Does religious dogma always prevail? Should it?

For the April 19 edition of the Boston Globe Ideas, James Carroll wrote a piece entitled, The American Heresy: When should religious dogma bow to experience?. Carroll begins the piece by telling the story of a Roman Catholic Priest, Father Feeney, who, in the 1950's, preached that only those who were in full communion with the Roman Catholic Church would be saved. That was not a new idea. It went back at least to 1302 in the Papal Bull, Unam Sanctam, and was summarized in the phrase "there is no salvation outside the church".

According to Carroll, Father Feeney took great delight in singling out the Jews as the recipients of God's wrath. At the time, the sister of Richard Cushing, the archbishop of Boston, was married to a Jewish man. Cushing ordered Feeney to stop his preaching. Feeney repeatedly refused. Cushing finally excommunicated him, even though Father Feeney was preaching in strict accord with church doctrine. The priest appealed the ruling to Rome and, surprise of all surprise, Rome backed Cushing and not Feeney.

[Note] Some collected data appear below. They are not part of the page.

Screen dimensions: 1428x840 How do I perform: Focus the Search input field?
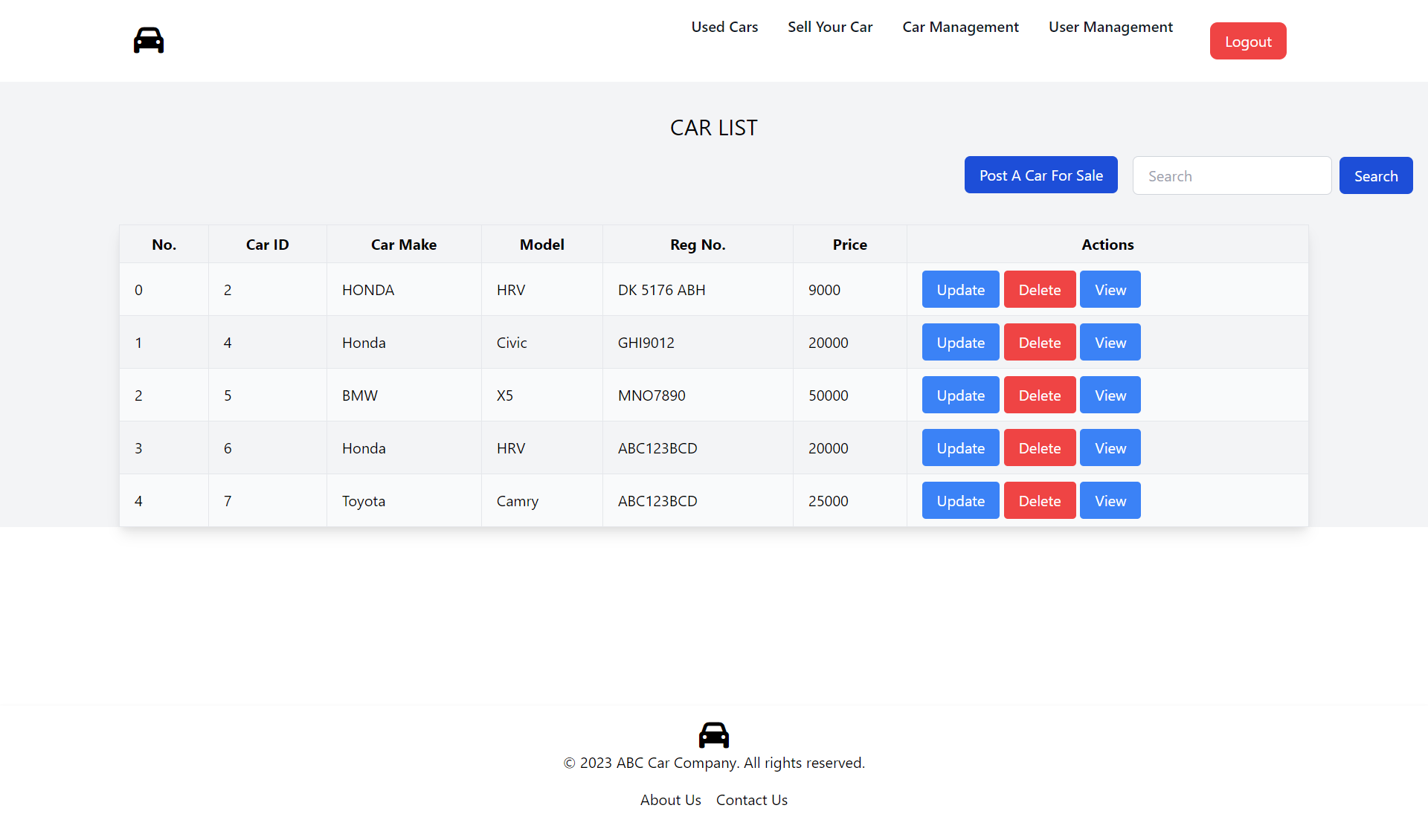[x=1232, y=176]
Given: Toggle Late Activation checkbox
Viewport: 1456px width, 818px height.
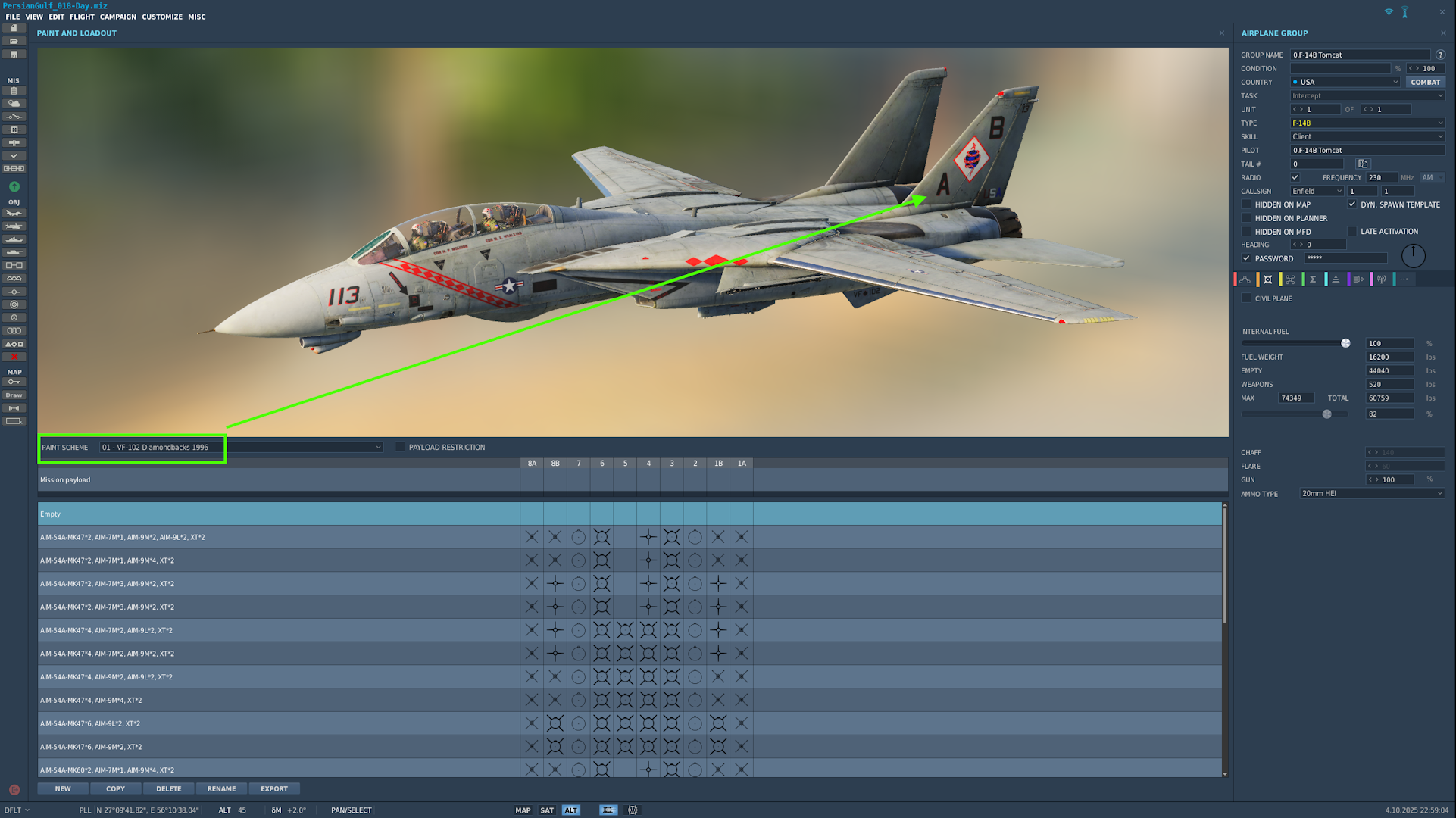Looking at the screenshot, I should (x=1352, y=232).

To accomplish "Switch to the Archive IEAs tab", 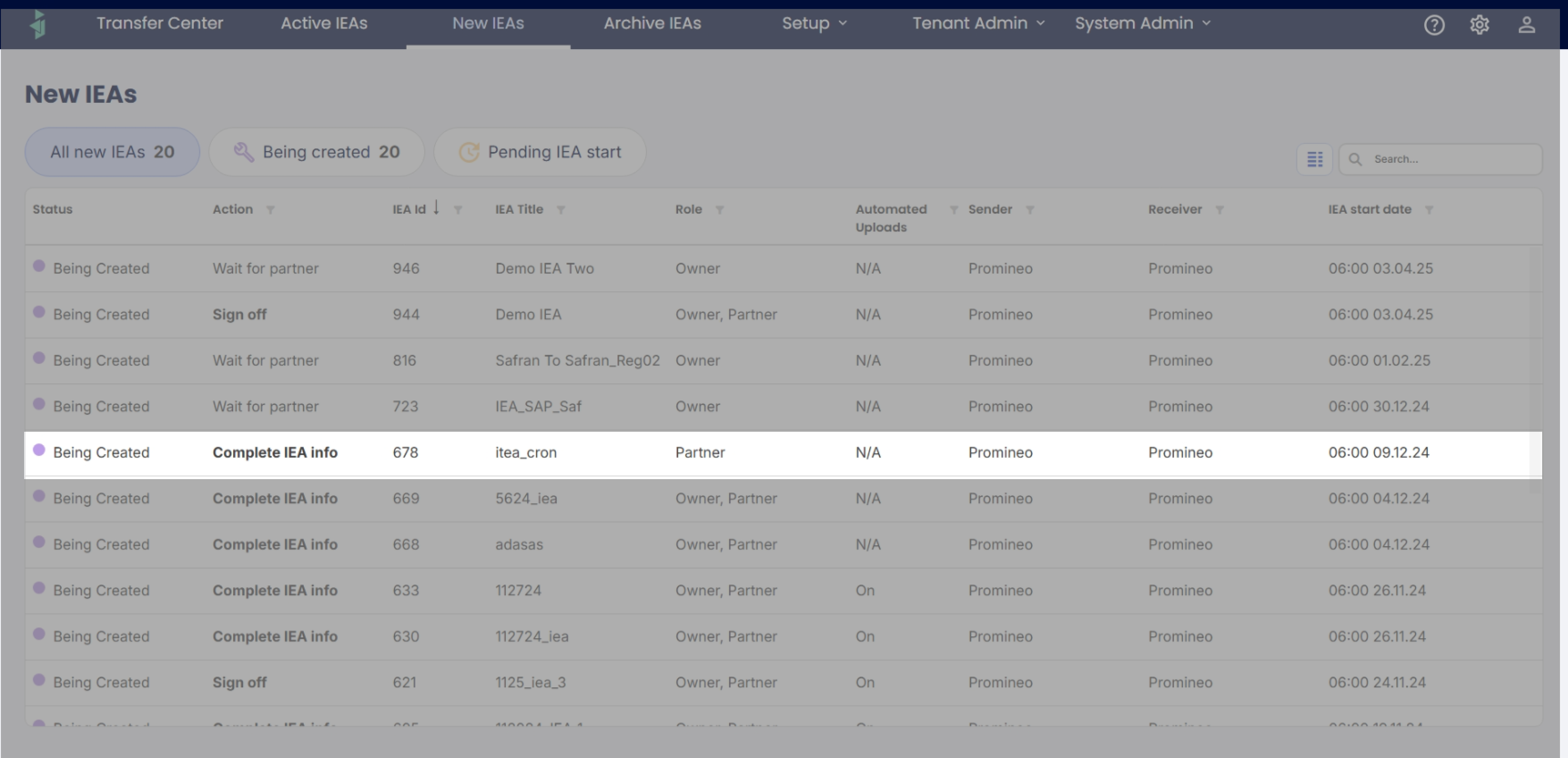I will click(652, 23).
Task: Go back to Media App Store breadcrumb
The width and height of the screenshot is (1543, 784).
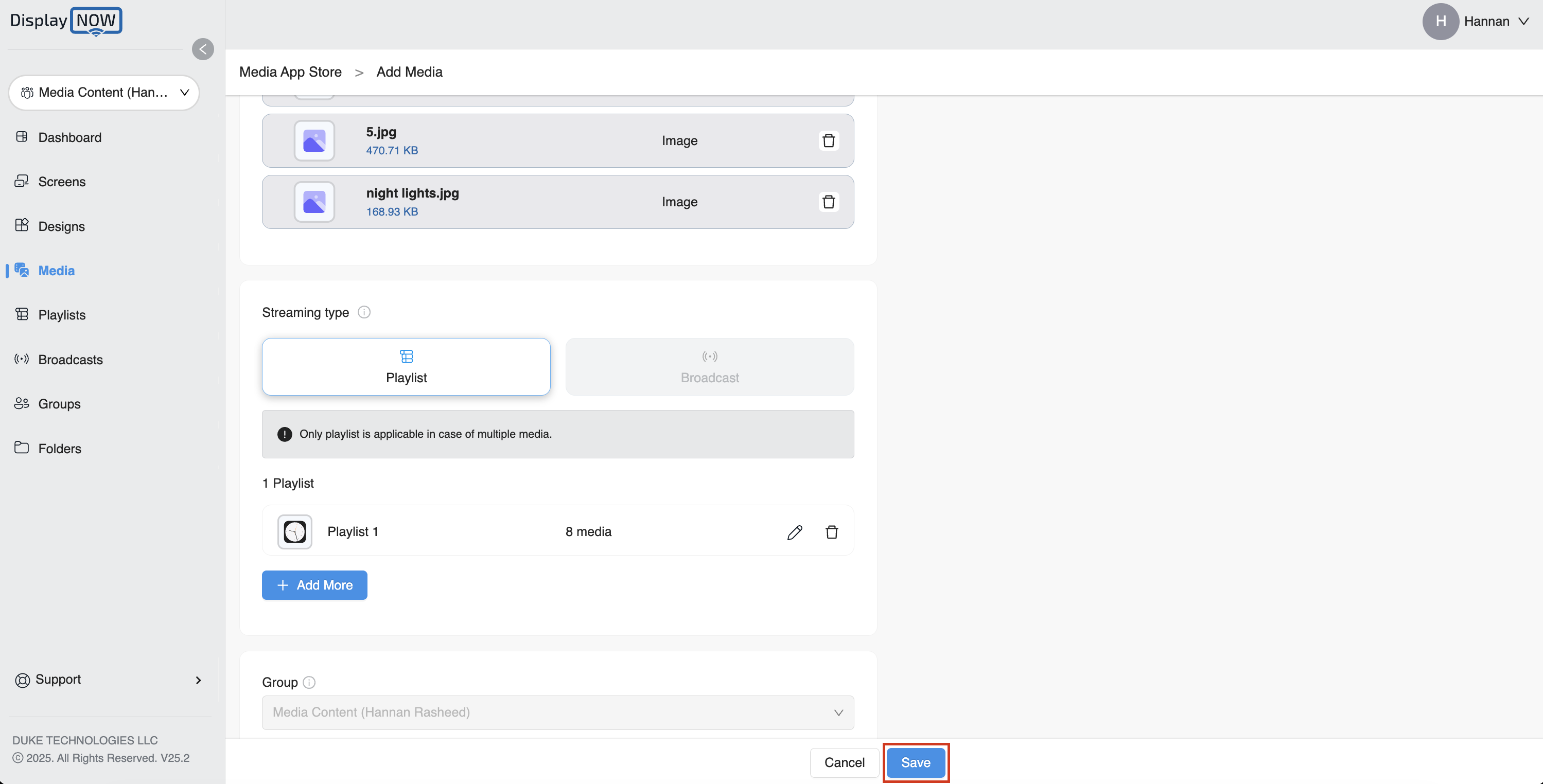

That leads Carroll to speculate about the on-going battle in all religions between the accepted teaching and the personal experience of the believers. He wrote,
Every religion has its version of the contest between dogma and experience. Jews must test ancient assumptions about the Land as seal of the covenant against the here-and-now challenge of war between Israelis and Palestinians. The worldwide Anglican communion divides between those who give primacy to doctrinaire notions of marriage and those who see cruel exclusion of homosexuals as an affront to everything Jesus meant. Islam hears the voices of women demanding to have their experience weighed equally in the scales with tradition. Fundamentalist Christians say no to any experience, any evidence, that contradicts the dogma of biblical "inerrancy."

This battle has been especially strong in our country with our adherence to the enlightenment ideals of truths that are self-evident and the religious ideals of the Protestant Reformation, especially in non-creedal churches, emphasizing the right of private conscience and personal interpretation of scripture.

How do you feel? Do you hold to a view that is not supported by the 'official' or 'unofficial' teaching of your church? If so, how do you justify going against the 'orthodoxy' of your faith tradition? If not, can you think of a circumstance that might cause you to question the official teaching of your church?